Fünf Sorten trägt der Apfelbaum im Garten der Dietrichs im Berner Oberland. «July Red, Golden Delicious, James Grieve, Berlepsch und Suurgrauech», zählt Fabian Dietrich auf. Auf jeden Leitast hat der Baumexperte dem Suurgrauech-Baum eine andere Sorte aufgezweit. Er lacht: «So haben wir vom Juli bis in den Spätherbst reife Äpfel.» Um den Baum zur optimalen Fruchtbildung anzuregen, schneidet Dietrich ihn alle zwei Jahre fachgerecht, vom Mitteltrieb über die Leit- und Fruchtäste bis hin zum Fruchtholz. Eine wahre Wissenschaft, die viel Kenntnis und Erfahrung voraussetzt.

«Die erholen sich nicht mehr»
Von Natur aus brauchen weder Obst- noch andere Bäume einen Schnitt (siehe Nebenartikel zum Thema «Für einen bäumigen Schnitt: Fragen und Antworten»). Menschen rücken Bäumen nur zu Leibe, um die Ernte zu steigern. Geschnitten wird auch, wenn Bäume Licht und Sicht nehmen, wenn tote Äste gefährlich werden oder ganz einfach aus ästhetischen Gründen. Das Problem dabei: Nicht selten geschieht dies mit unzureichendem Wissen und falschen Methoden.

«Ein unsachgemässer Baumschnitt richtet grosse Schäden an», erklärt Baumpflegespezialist Fabian Dietrich. Auf dem Weg zu einer Kundin zeigt er auf einen Privatgarten, in dem grosse Fichten, Lärchen und Birken auf halber Höhe gekappt sind. «Sie werden sich nicht mehr erholen», sagt Dietrich. Seine Diagnose: «Fäulnis dringt durch die grossen Schnittflächen ein und zersetzt das Stammholz. Statt dieser Verstümmelung wäre ein behutsamer Rückschnitt sinnvoller gewesen – oder halt die Fällung.»

Die Gartenbesitzerin, zu der Fabian Dietrich fährt, lässt nur den Profi an ihre Bäume. In ihrem Garten machen sich verschiedene Bäume den begrenzten Raum streitig. Um die Hausfassade zu schützen und für mehr Licht zu sorgen, ist bei einer Blutbuche ein sanfter Kronenbegrenzungsschnitt fällig; so können sich auch Kleingehölze besser entfalten.
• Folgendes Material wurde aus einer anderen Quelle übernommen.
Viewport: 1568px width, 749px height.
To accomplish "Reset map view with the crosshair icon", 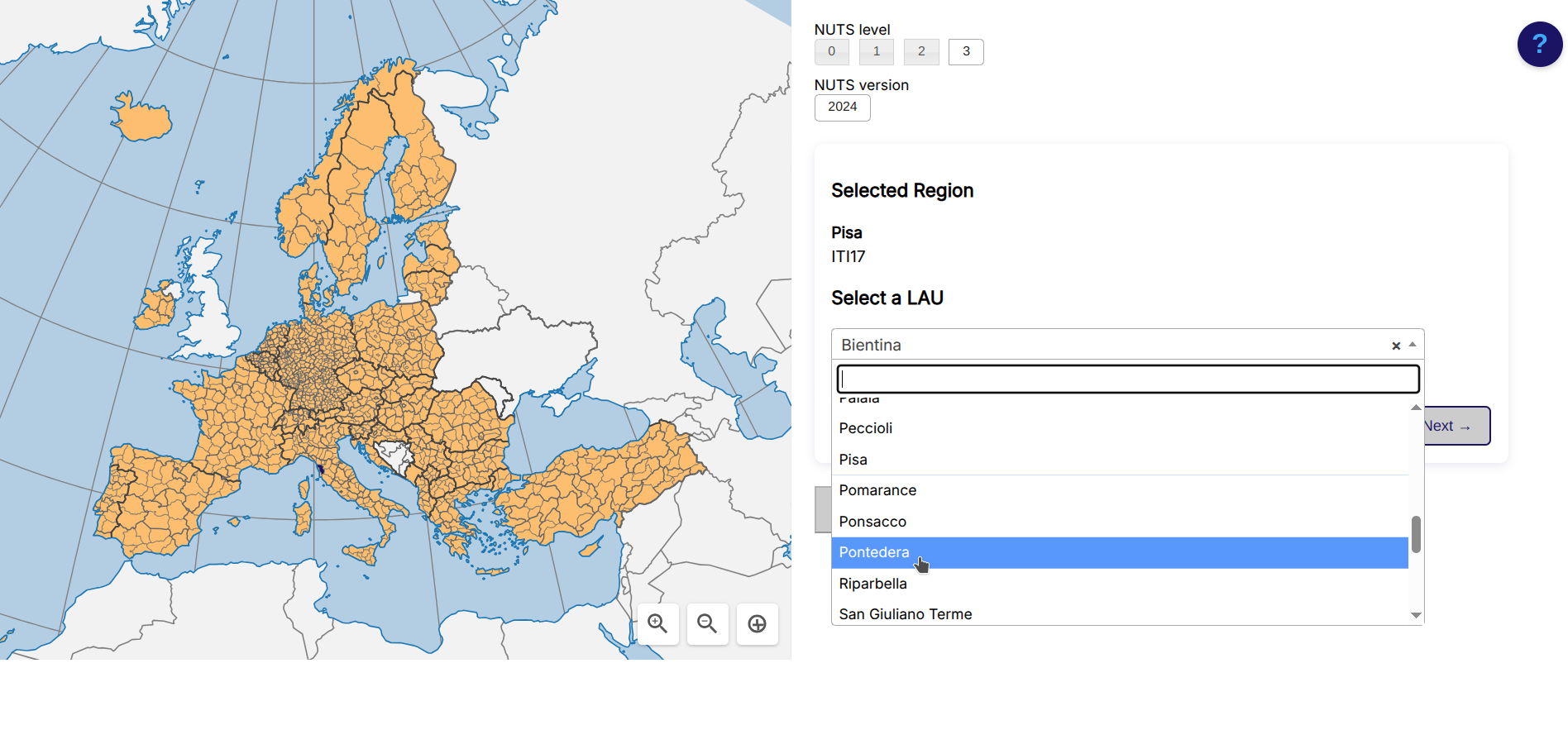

Entlastet wird auch die Krone eines Magnolienbaums. Dietrich schneidet kleinere Ständertriebe heraus und entfernt abgestorbene Äste. «Das gibt Platz, mehr Licht fällt in die Krone.» Der Baumexperte arbeitet immer von oben nach unten. Auch bei der Magnolie bleiben so im tieferen Kronenbereich keine abgeschnittenen Äste hängen.

Schneiden ist ein Stressfaktor
Der Baumpfleger zeigt, wie man Äste schonend abtrennt: Eine Hand breit vom Astansatz entfernt schneidet er mit der Handsäge von unten in den Ast, damit dieser nachher nicht einreisst. Danach sägt er den Ast von oben wenige Millimeter weiter aussen durch. Den entlasteten Stummel trennt er mit wenigen Zügen ab. Zurück bleibt ein sauberer Schnitt in einem Winkel von etwa 45 Grad zum Hauptast.

Als Ursache für unsachgemässen Baumschnitt sieht Fabian Dietrich falsche Annahmen und falsche Beratung. So bleibt beispielsweise bei Linden und Pappeln nicht selten kein feiner Ast mehr am Baum. Dieser muss deshalb durch rasches Austreiben neuer Zweige die Blattmasse für die lebenswichtige Fotosynthese ersetzen. Der Baum wird zwar buschig und erweckt einen vitalen Eindruck. «Aber der Produktionsstress geht an seine Reserven. Und jede Verletzung ist eine Eingangspforte für den Pilz.» Paradox: Oft werden Bäume erst dadurch morsch und gefährlich – genau das, was man vermeiden wollte.

Für Arbeiten an Bäumen empfiehlt Fabian Dietrich daher Beratung und den Einsatz von professionellen Baumpflegern. Natürlich finde sich meist auch sonst jemand, der einen Baumschnitt günstig anbiete – «doch damit sägt man unter Umständen am eigenen Ast».